Even the best among them, B2, Keep on the Borderlands, is no exception. It is a horror show of essentialism and patriarchal nonsense. Even its core frame skirts the conceit of Basic D&D. The red book is expressly built only for dungeons, not wilderness or town, but B2 provides a map of the keep/town and small wilderness area containing potential scenarios.2
A Digression into the Borderlands
In B2, the characters sortie out to adventure from the eponymous Keep on the Borderlands to the Caves of Chaos. I want to be careful not to spoil this adventure as it is an excellent scenario containing many layered puzzles. Suffice to say, at the Caves they must root out a deeply entrenched, and rather extensive, infestation of monsters and servants of Chaos who threaten the eponymous Keep.
I think this module's design is genius because it evokes exactly what this era of D&D is about: exploration and puzzle-solving. The puzzles are geographical, social, magical and physical in natureโon a variety of scales, from tiny objects, to map-wide. Exploration serves to reveal information that serves in solving the puzzles. The design is simple in execution, but surprisingly subtle. One solution opens one possibility and closes the others. When we played, it was easy for me as the dungeon master to make the Caves feel alive. In fact, I had a sense that Gygax had designed this scenario and then Moldvay re-edited the D&D rules to evoke the experience of playing Keep on the Borderlands.

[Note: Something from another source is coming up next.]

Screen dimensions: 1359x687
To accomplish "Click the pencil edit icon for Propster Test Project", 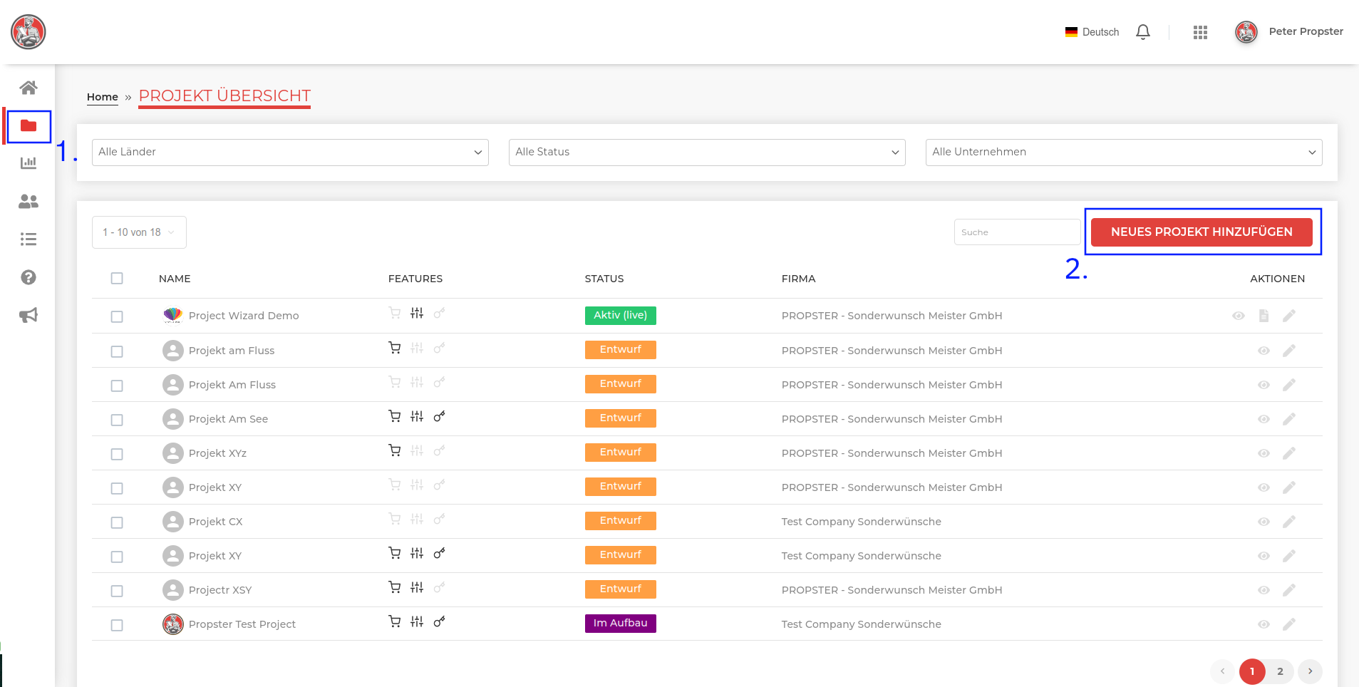I will coord(1289,624).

While they lost seven brothers and sisters on their journey, our WeD&D group completed B2 in grand style: In the finale, their plans were so effective, their exploration so thorough, that the victorious player characters suffered not a point of damage in the final confrontation, even though I opposed them with a mind-boggling array of villainy.
Darker Moments
Even with clever play, the game is unflinchingly deadly. Between six players, they lost 13 characters in their first 12 sessions, not including archers, soldiers, torch-bearers and haplessly charmed denizens. Such a grim death toll is unheard of in contemporary versions of Dungeons & Dragons.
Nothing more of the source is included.